EXERCISE AIM
Output all of the records exactly as written.

SOURCE INFORMATION
****

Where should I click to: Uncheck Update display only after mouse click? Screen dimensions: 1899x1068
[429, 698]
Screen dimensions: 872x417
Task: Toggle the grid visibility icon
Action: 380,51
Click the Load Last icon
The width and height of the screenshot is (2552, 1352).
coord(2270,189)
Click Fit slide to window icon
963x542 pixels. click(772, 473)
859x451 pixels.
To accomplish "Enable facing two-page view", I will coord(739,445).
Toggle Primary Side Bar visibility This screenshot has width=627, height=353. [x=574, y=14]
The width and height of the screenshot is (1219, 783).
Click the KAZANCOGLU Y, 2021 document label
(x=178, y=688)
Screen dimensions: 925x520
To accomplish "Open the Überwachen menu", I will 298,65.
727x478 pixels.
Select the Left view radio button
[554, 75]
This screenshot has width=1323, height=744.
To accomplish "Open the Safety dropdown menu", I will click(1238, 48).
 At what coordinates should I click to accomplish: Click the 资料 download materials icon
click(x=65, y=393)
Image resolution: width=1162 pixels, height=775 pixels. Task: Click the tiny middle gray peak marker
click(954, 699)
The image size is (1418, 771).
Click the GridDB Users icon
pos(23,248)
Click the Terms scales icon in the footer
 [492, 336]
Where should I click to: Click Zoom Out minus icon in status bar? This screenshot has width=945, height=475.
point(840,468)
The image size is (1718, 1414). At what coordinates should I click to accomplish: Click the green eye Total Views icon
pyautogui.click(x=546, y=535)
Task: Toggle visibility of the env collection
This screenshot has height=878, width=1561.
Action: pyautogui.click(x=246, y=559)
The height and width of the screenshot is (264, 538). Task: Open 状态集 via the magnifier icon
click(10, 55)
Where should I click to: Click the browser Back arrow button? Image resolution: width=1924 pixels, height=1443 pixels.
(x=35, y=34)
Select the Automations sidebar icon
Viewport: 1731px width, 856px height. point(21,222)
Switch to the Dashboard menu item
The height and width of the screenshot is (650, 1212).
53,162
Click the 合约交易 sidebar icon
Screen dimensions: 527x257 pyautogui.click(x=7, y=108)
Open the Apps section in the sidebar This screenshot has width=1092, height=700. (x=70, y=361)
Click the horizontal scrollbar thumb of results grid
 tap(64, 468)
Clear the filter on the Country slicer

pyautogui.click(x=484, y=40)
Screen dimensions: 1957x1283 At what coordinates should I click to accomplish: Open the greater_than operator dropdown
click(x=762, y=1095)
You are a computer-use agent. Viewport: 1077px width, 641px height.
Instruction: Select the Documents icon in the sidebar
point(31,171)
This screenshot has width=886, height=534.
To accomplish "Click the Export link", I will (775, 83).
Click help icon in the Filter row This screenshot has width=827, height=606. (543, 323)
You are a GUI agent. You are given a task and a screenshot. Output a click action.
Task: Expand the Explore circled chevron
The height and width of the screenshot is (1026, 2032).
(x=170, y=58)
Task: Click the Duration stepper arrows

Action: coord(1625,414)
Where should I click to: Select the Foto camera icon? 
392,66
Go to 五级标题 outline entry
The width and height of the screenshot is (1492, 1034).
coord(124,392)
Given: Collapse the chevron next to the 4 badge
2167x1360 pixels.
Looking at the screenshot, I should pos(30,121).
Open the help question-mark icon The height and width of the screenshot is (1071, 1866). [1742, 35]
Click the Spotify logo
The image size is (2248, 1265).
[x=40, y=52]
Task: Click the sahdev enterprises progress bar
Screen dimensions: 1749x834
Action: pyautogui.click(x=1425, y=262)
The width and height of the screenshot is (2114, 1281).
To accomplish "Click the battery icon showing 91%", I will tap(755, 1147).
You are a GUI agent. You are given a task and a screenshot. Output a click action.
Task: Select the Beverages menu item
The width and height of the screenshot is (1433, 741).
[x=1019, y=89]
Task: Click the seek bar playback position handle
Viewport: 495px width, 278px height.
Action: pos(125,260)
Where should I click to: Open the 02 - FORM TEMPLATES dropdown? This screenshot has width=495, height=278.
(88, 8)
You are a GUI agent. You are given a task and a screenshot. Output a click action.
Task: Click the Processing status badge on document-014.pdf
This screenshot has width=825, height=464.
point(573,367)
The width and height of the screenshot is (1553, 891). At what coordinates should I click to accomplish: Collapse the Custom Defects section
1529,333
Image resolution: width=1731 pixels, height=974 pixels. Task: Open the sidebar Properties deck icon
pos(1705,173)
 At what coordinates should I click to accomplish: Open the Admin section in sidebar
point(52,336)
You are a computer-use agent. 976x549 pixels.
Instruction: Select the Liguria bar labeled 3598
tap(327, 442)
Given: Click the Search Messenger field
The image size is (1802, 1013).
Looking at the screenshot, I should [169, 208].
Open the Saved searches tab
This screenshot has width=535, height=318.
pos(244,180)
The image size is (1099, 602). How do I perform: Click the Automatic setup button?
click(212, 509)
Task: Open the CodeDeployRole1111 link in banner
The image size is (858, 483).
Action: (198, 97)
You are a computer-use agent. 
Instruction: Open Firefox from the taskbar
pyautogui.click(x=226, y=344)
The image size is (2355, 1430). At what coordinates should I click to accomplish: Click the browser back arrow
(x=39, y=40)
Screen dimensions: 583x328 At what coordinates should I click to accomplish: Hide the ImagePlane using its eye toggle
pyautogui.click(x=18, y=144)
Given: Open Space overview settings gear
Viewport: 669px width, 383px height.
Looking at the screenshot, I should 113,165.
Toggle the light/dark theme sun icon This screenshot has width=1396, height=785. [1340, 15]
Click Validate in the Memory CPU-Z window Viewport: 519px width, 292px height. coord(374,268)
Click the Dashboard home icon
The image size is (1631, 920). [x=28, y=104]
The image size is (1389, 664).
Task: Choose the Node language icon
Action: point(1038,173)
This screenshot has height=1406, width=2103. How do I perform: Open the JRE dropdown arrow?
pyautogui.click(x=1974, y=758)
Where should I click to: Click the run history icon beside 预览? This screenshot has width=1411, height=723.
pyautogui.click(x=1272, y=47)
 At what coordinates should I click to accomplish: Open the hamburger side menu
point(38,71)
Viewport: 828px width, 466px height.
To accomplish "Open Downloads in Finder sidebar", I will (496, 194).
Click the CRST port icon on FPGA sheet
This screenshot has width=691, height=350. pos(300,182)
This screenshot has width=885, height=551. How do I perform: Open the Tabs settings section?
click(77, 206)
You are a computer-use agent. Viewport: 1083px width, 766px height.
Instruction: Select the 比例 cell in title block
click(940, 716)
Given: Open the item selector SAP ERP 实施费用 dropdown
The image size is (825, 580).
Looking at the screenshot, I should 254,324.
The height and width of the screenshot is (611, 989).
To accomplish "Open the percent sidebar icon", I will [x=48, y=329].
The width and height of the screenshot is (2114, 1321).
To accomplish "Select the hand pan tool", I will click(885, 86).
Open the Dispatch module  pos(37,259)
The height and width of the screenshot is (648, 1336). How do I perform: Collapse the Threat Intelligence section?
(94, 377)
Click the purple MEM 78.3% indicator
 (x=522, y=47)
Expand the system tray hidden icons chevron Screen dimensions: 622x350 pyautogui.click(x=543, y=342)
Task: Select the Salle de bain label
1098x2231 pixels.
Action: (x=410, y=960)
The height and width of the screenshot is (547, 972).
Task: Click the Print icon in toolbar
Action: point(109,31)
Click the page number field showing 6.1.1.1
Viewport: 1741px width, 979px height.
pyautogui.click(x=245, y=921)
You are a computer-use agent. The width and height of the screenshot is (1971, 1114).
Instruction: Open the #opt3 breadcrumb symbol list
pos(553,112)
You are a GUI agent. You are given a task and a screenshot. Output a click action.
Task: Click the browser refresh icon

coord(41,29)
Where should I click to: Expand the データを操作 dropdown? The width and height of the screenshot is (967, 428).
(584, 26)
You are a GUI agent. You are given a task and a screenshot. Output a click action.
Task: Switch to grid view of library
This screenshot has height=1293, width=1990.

****

TASK SOLUTION
Where should I click to: Uncheck Update display only after mouse click? Screen dimensions: 1899x1068
[429, 698]
Screen dimensions: 872x417
Task: Toggle the grid visibility icon
Action: 380,51
Click the Load Last icon
The width and height of the screenshot is (2552, 1352).
coord(2270,189)
Click Fit slide to window icon
963x542 pixels. click(772, 473)
859x451 pixels.
To accomplish "Enable facing two-page view", I will coord(739,445).
Toggle Primary Side Bar visibility This screenshot has width=627, height=353. [x=574, y=14]
The width and height of the screenshot is (1219, 783).
Click the KAZANCOGLU Y, 2021 document label
(x=178, y=688)
Screen dimensions: 925x520
To accomplish "Open the Überwachen menu", I will 298,65.
727x478 pixels.
Select the Left view radio button
[554, 75]
This screenshot has width=1323, height=744.
To accomplish "Open the Safety dropdown menu", I will click(1238, 48).
 At what coordinates should I click to accomplish: Click the 资料 download materials icon
click(x=65, y=393)
Image resolution: width=1162 pixels, height=775 pixels. Task: Click the tiny middle gray peak marker
click(954, 699)
The image size is (1418, 771).
Click the GridDB Users icon
pos(23,248)
Click the Terms scales icon in the footer
 [492, 336]
Where should I click to: Click Zoom Out minus icon in status bar? This screenshot has width=945, height=475.
point(840,468)
The image size is (1718, 1414). At what coordinates should I click to accomplish: Click the green eye Total Views icon
pyautogui.click(x=546, y=535)
Task: Toggle visibility of the env collection
This screenshot has height=878, width=1561.
Action: pyautogui.click(x=246, y=559)
The height and width of the screenshot is (264, 538). Task: Open 状态集 via the magnifier icon
click(10, 55)
Where should I click to: Click the browser Back arrow button? Image resolution: width=1924 pixels, height=1443 pixels.
(x=35, y=34)
Select the Automations sidebar icon
Viewport: 1731px width, 856px height. point(21,222)
Switch to the Dashboard menu item
The height and width of the screenshot is (650, 1212).
53,162
Click the 合约交易 sidebar icon
Screen dimensions: 527x257 pyautogui.click(x=7, y=108)
Open the Apps section in the sidebar This screenshot has width=1092, height=700. (x=70, y=361)
Click the horizontal scrollbar thumb of results grid
 tap(64, 468)
Clear the filter on the Country slicer

pyautogui.click(x=484, y=40)
Screen dimensions: 1957x1283 At what coordinates should I click to accomplish: Open the greater_than operator dropdown
click(x=762, y=1095)
You are a computer-use agent. Viewport: 1077px width, 641px height.
Instruction: Select the Documents icon in the sidebar
point(31,171)
This screenshot has width=886, height=534.
To accomplish "Click the Export link", I will (775, 83).
Click help icon in the Filter row This screenshot has width=827, height=606. (543, 323)
You are a GUI agent. You are given a task and a screenshot. Output a click action.
Task: Expand the Explore circled chevron
The height and width of the screenshot is (1026, 2032).
(x=170, y=58)
Task: Click the Duration stepper arrows

Action: coord(1625,414)
Where should I click to: Select the Foto camera icon? 
392,66
Go to 五级标题 outline entry
The width and height of the screenshot is (1492, 1034).
coord(124,392)
Given: Collapse the chevron next to the 4 badge
2167x1360 pixels.
Looking at the screenshot, I should pos(30,121).
Open the help question-mark icon The height and width of the screenshot is (1071, 1866). [1742, 35]
Click the Spotify logo
The image size is (2248, 1265).
[x=40, y=52]
Task: Click the sahdev enterprises progress bar
Screen dimensions: 1749x834
Action: pyautogui.click(x=1425, y=262)
The width and height of the screenshot is (2114, 1281).
To accomplish "Click the battery icon showing 91%", I will tap(755, 1147).
You are a GUI agent. You are given a task and a screenshot. Output a click action.
Task: Select the Beverages menu item
The width and height of the screenshot is (1433, 741).
[x=1019, y=89]
Task: Click the seek bar playback position handle
Viewport: 495px width, 278px height.
Action: pos(125,260)
Where should I click to: Open the 02 - FORM TEMPLATES dropdown? This screenshot has width=495, height=278.
(88, 8)
You are a GUI agent. You are given a task and a screenshot. Output a click action.
Task: Click the Processing status badge on document-014.pdf
This screenshot has width=825, height=464.
point(573,367)
The width and height of the screenshot is (1553, 891). At what coordinates should I click to accomplish: Collapse the Custom Defects section
1529,333
Image resolution: width=1731 pixels, height=974 pixels. Task: Open the sidebar Properties deck icon
pos(1705,173)
 At what coordinates should I click to accomplish: Open the Admin section in sidebar
point(52,336)
You are a computer-use agent. 976x549 pixels.
Instruction: Select the Liguria bar labeled 3598
tap(327, 442)
Given: Click the Search Messenger field
The image size is (1802, 1013).
Looking at the screenshot, I should [169, 208].
Open the Saved searches tab
This screenshot has width=535, height=318.
pos(244,180)
The image size is (1099, 602). How do I perform: Click the Automatic setup button?
click(212, 509)
Task: Open the CodeDeployRole1111 link in banner
The image size is (858, 483).
Action: (198, 97)
You are a computer-use agent. 
Instruction: Open Firefox from the taskbar
pyautogui.click(x=226, y=344)
The image size is (2355, 1430). At what coordinates should I click to accomplish: Click the browser back arrow
(x=39, y=40)
Screen dimensions: 583x328 At what coordinates should I click to accomplish: Hide the ImagePlane using its eye toggle
pyautogui.click(x=18, y=144)
Given: Open Space overview settings gear
Viewport: 669px width, 383px height.
Looking at the screenshot, I should 113,165.
Toggle the light/dark theme sun icon This screenshot has width=1396, height=785. [1340, 15]
Click Validate in the Memory CPU-Z window Viewport: 519px width, 292px height. coord(374,268)
Click the Dashboard home icon
The image size is (1631, 920). [x=28, y=104]
The image size is (1389, 664).
Task: Choose the Node language icon
Action: point(1038,173)
This screenshot has height=1406, width=2103. How do I perform: Open the JRE dropdown arrow?
pyautogui.click(x=1974, y=758)
Where should I click to: Click the run history icon beside 预览? This screenshot has width=1411, height=723.
pyautogui.click(x=1272, y=47)
 At what coordinates should I click to accomplish: Open the hamburger side menu
point(38,71)
Viewport: 828px width, 466px height.
To accomplish "Open Downloads in Finder sidebar", I will (496, 194).
Click the CRST port icon on FPGA sheet
This screenshot has width=691, height=350. pos(300,182)
This screenshot has width=885, height=551. How do I perform: Open the Tabs settings section?
click(77, 206)
You are a computer-use agent. Viewport: 1083px width, 766px height.
Instruction: Select the 比例 cell in title block
click(940, 716)
Given: Open the item selector SAP ERP 实施费用 dropdown
The image size is (825, 580).
Looking at the screenshot, I should 254,324.
The height and width of the screenshot is (611, 989).
To accomplish "Open the percent sidebar icon", I will [x=48, y=329].
The width and height of the screenshot is (2114, 1321).
To accomplish "Select the hand pan tool", I will click(885, 86).
Open the Dispatch module  pos(37,259)
The height and width of the screenshot is (648, 1336). How do I perform: Collapse the Threat Intelligence section?
(94, 377)
Click the purple MEM 78.3% indicator
 (x=522, y=47)
Expand the system tray hidden icons chevron Screen dimensions: 622x350 pyautogui.click(x=543, y=342)
Task: Select the Salle de bain label
1098x2231 pixels.
Action: (x=410, y=960)
The height and width of the screenshot is (547, 972).
Task: Click the Print icon in toolbar
Action: point(109,31)
Click the page number field showing 6.1.1.1
Viewport: 1741px width, 979px height.
pyautogui.click(x=245, y=921)
You are a computer-use agent. The width and height of the screenshot is (1971, 1114).
Instruction: Open the #opt3 breadcrumb symbol list
pos(553,112)
You are a GUI agent. You are given a task and a screenshot. Output a click action.
Task: Click the browser refresh icon

coord(41,29)
Where should I click to: Expand the データを操作 dropdown? The width and height of the screenshot is (967, 428).
(584, 26)
You are a GUI agent. You are given a task and a screenshot. Output a click action.
Task: Switch to grid view of library
This screenshot has height=1293, width=1990.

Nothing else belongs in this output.